United States District Court, D. Nevada

March 2, 2017

Debra Leigh Jacobs, Appellant
v.
Brain Power America, Inc., Appellee Bankruptcy No. BK-04-19619-GS

          ORDER AFFIRMING BANKRUPTCY COURT DECISION

          Jennifer A. Dorsey United States District Judge.

         In 2002, Brain Power America, Inc. obtained a judgment against Debra Jacobs and a lien on her home. A couple years later, Jacobs filed for bankruptcy-but for some reason she did not include Brain Power's judgment or the lien in her filing, so it was not part of the bankruptcy court's discharge order. Brain Power's judgment and lien has thus remained on Jacobs's home ever since, and over the last decade, Brain Power occasionally renewed it to account for accruing interest.

         In 2014, Jacobs finally moved to reopen her bankruptcy case to address Brain Power's lien. Instead of simply seeking to avoid the lien under the applicable bankruptcy code provision, Jacobs moved to hold Brain Power in contempt. She reasoned that Brain Power's renewal of its judgment and lien amounted to an enforcement action against her, which violated the automatic bankruptcy stay and the bankruptcy court's discharge order. Brain Power then moved for sanctions, arguing that Jacobs's contempt motion was frivolous. Cooler heads prevailed: the bankruptcy court found that Brain Power was not in contempt but that the lien should nevertheless be avoided. The court also denied Brain Power's motion for sanctions.
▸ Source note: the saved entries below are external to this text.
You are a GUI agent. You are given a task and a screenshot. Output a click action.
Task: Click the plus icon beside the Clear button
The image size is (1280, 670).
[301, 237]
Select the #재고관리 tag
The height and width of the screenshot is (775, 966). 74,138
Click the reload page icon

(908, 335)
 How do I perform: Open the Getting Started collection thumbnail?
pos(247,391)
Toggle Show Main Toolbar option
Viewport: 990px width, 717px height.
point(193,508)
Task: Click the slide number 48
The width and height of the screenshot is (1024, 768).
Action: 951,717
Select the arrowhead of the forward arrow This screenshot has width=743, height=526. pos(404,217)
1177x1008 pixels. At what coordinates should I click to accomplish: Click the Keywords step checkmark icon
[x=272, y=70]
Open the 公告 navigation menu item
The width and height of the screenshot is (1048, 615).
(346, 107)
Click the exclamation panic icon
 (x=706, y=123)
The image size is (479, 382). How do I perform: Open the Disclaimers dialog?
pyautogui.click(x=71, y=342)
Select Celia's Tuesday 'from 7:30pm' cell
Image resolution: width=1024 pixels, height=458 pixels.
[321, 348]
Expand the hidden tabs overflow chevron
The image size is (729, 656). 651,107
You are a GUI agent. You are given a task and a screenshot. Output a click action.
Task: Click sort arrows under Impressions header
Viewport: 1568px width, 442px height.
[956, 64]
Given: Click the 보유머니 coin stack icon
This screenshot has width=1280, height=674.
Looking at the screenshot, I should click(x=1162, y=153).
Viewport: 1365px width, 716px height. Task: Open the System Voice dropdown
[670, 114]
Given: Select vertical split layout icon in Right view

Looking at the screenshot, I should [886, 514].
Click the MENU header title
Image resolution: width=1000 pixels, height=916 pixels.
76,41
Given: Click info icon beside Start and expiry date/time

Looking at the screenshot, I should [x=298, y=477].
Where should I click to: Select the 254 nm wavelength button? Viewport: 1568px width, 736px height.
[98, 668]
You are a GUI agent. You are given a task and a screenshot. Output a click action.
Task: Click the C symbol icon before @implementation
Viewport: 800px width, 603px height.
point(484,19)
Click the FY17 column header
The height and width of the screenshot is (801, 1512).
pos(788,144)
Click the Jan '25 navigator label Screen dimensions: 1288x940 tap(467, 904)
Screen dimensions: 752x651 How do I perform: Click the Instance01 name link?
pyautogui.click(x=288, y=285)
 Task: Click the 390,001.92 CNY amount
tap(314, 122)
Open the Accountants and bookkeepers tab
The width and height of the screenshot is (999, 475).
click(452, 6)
         The parties appeal each of these determinations, but I affirm the bankruptcy court across the board. First, the bankruptcy court did not abuse its discretion in finding that Brain Power was not in contempt. Brain Power's renewal of its preexisting judgment and lien did not amount to an enforcement action that violated the stay or discharge order. And even if it technically did, Jacobs did not show that Brain Power knew that the stay or discharge order applied to its judgment, which is required for contempt. Nor did the bankruptcy court abuse its discretion in declining to impose sanctions on Jacobs for filing her contempt motion; at least some authority supported her position, and there is no evidence that Jacobs filed the motion in bad faith. Finally, the bankruptcy court was within its discretion to hold that Brain Power's lien was avoidable given that Jacobs's home was clearly exempt under Nevada's homestead law.

         Background

         Brain Power obtained a judgment against Jacobs in 2002 and recorded it, perfecting a lien on her home.[1] The next year, Jacobs filed a declaration selecting this same house as her homestead-exempted home under Nevada law.[2] The year after that, Jacobs filed for Chapter 13 bankruptcy Jacobs's bankruptcy case would stay open for four more years, until December 2008 when she received her discharge order.[3]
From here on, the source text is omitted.